The Healing Arts: Oriental Medicine

Amber Rose Interviews Laurie Counihan-Childs, Doctor of Homeopathy

Laurie Counihan-Childs is a Doctor of Homeopathy and Oriental Medicine and has lived in Santa Barbara for over 30 years. She considers herself more of a detective than a doctor, and uses many tools such as acupuncture, herbs, nutrition, and flower essences in her practice. I snuck in an interview with Laurie before work, and was welcomed with tea in front of the fireplace. Here, Laurie shares insights gleaned form three decades as a health care practitioner.

What does the art of healing mean to you?

The art of healing revolves around the idea of “wholeness.” I think “health care” is both an art and a science. It is different from “disease care,” which is the fundamental problem with the so-called “health care system” in our country. With the intention of encouraging wholeness, it’s imperative to address each level of being human. If I only move in on one plane with my client or just try to “stop” a symptom, I feel I’m often missing the complexities of living in a body as a human being with emotions, a mind, and a soul. As a practitioner, it’s important to try to interpret symptoms, as this is the only language the body has to tell us what’s going on. The next step is then to figure out which tools are most appropriate in the situation to help re-align or re-integrate my client. I look through about 100 different tools — some of which I can offer, some another practitioner has available, and some the client can do for themselves. I’m trying to find the right tool for the job, following Hippocrates’ guiding principle: “First do no harm.” I feel like I’m helping people navigate their path.

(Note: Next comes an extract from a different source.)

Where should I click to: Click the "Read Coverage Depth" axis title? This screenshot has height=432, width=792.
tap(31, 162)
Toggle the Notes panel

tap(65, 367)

How would you describe homeopathy to someone who isn’t familiar with it?

Homeopathy was developed in the 1700s by the German doctor Samuel Hahnemann. It is the most scientific system of medicine I’ve come across, consistently following the laws of physics. Dr. Hahnemann discovered that quinine, which was used to treat malaria, induced malaria-like symptoms in himself when he took it, causing him to come up with the “law of similars.” An example that I’ll often use with clients is coffee: if somebody comes into my office acting like they’ve consumed a pot of coffee, Western medicine would treat with opposites: they would give them a Xanax or Valium to stop the symptoms. Homeopathy is going to look at them and say, “Isn’t this interesting what their body has created to try to maintain homeostasis,” believing that the body’s symptoms are there for a reason, and to simply “stop” the symptoms is not only dishonoring to the body, but confusing it as well. Homeopathy then asks, “How can we help the body finish what it started, rather than just suppress the symptoms?” In the case of coffee symptoms, I may prescribe “homeopathic coffee.” A homeopathic remedy is made by serially diluting the substance over and over, thereby releasing the energy of the substance.

What are some personal struggles or beliefs that have led you to this path?

As I was growing up, I wanted to be a priest. I would play the organ, sneak into the sacristy, and put on the priest’s vestments. I would take out the chalice and the host and say mass. I would lock the door and my heart would be pounding because I thought if somebody walked in, they would witness my “mortal sin,” but I couldn’t stop. I had altars to the Virgin Mary in my room, and I would weep at the stations to the cross. I was this very, very devoted Catholic girl who at some point started asking too many questions. I had a father that choked when I was 17 and lived like a vegetable for five years and my first boyfriend broke my heart when he told me he was gay and then my husband died from melanoma. I’ve been through some extremely tight passages and I’ve come to call on these many tools I’ve discovered and studied over the years to help me integrate these challenges and become a better person for having gone through them. I have been questing for the truth and the meaning of life forever, and that’s what led me to my work.

What would you say to an apprentice starting out along a similar path?

Work on yourself. Make self-loving choices. Try different tools and see what they feel like — be your own experiment. Make sure that you spend time being still. We don’t value stillness enough in our culture. We ask “How are you doing?” but not “How are you being?” That’s the first thing I would say: learn to be still in order to be present with someone else. Learn to be comfortable in the “in-between” space.